What happens is people specialize — they get experience with different types of crops, and so when they move to work they return constantly to harness these skills. Migrant families will work in multiple crops and move back and forth sometimes between places where they’re able to do familiar work.

I’m from Minnesota and I’ve traveled to towns that I’ve never heard of before, and these migrants have been going there for years, sometimes decades. Many families just drive from Texas specifically to Bruton or Montgomery or Olivia — very specific places where they know they have work.

Other families come to look for work, but many have longstanding relationships with farmers, or they are contracted to work canning companies or processing plants, who send their recruiters down to Texas to find workers and have them sign a contract right there.

MP: What about housing?

CI: Many are looking to rent a place while they’re here, but many landlords don’t want to sign a lease for anything that’s less than a year or six months. Of course, not all of our families even know if they’re going to be here for six months.

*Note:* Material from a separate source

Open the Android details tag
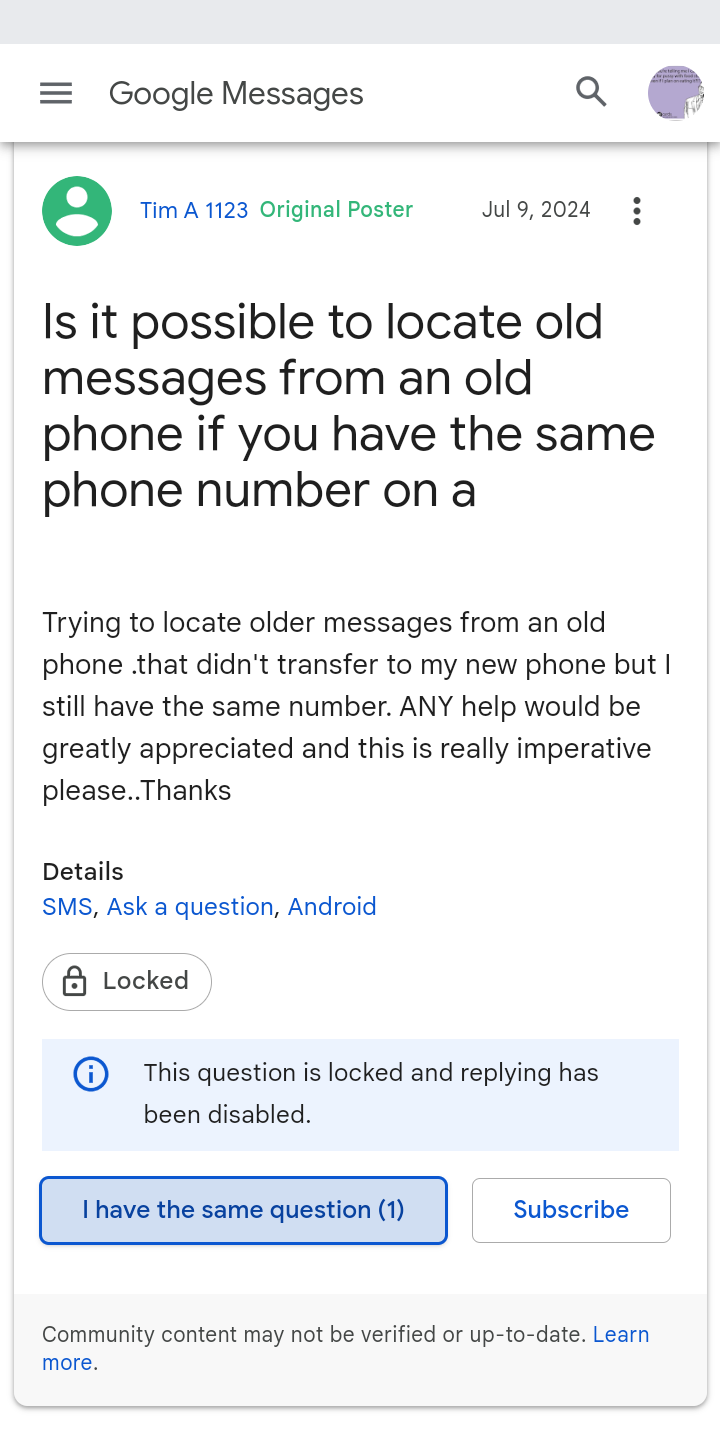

There are migrant camps, offered by some of the larger employers. They are basically temporary housing located close to the work site. At some of them the conditions are OK, and truthfully, some of them are really, really bad.

Picture small, individual buildings surrounding a sort of central patio area. There are shared bathrooms and shared laundry facilities. There is a play area for the kids. Inside the housing, it’s almost all open.

I visited one of these camps recently, in Owatanna. It was drab and a bit harsh. It was all cinderblocks. Everything was gray. That one, a co-worker tells me, used to be part of a prison. Now the families who are literally feeding us everyday are housed there.

MP: You supervise a team of recruiters. What exactly do they do?

CI: The staff that I supervise is primarily responsible for two things. They are recruiters who go out into the community and try to find migrant families where they are living or working. Once a family is enrolled, they try to make sure all the family’s basic needs are taken care of and connect them to other resources.

Some of the staff recruit in the areas immediately surrounding the schools where we’re running Migrant Head Start. At the beginning of the season, typically in spring, we draft a plan based on what we know is happening for families who are working in agriculture. That’s what happens close to the centers.

In areas that are a bit further away from where the actual Migrant Head Start centers are located, we have regional recruiters. Some of them also work for the Department of Education for Minnesota. For Head Start, we serve children from birth to kindergarten age, but for migrant students who are older than that — for K-12 and even a little bit beyond that as well — the state of Minnesota offers services.

We have to get real creative to find as many families as we can — we go meet with canning companies, farmers, we visit apartment buildings where we know the families live. And we work with any agencies we know the families might turn to. We work with WIC, the Department of Public Health, and other agencies.

A lot of families will come and drive straight to us. I have literally met families who drove straight from Texas right to our school because they knew there was registration that day.

MP: So what happens to the kids who aren’t enrolled in your program or something like it?

CI: If they aren’t at Migrant Head Start, I think a lot of children stay home maybe with an older sibling. We heard once of a small child kept in a truck on the side of the road when it was like 90 degrees.

Every day, especially on the hot days, that’s in my mind. That’s why we need to do what we’re doing — to get those kids in a safe place.

These kids have dreams; they have goals for themselves once they get out of school: They want to be doctors, lawyers, teachers or basketball players like any other kid you know. We have a responsibility to provide the opportunities for kids to reach their goals.